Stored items
>>>
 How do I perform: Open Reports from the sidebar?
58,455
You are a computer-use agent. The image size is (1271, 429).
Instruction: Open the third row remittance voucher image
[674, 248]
<<<
▶ _EXERCISE AIM_
Only one stretch of the data is wanted: the lines from the one with "Instruction: Open the" through the last, repeated exactly.

▶ _EXERCISE SOLUTION_
Instruction: Open the third row remittance voucher image
[674, 248]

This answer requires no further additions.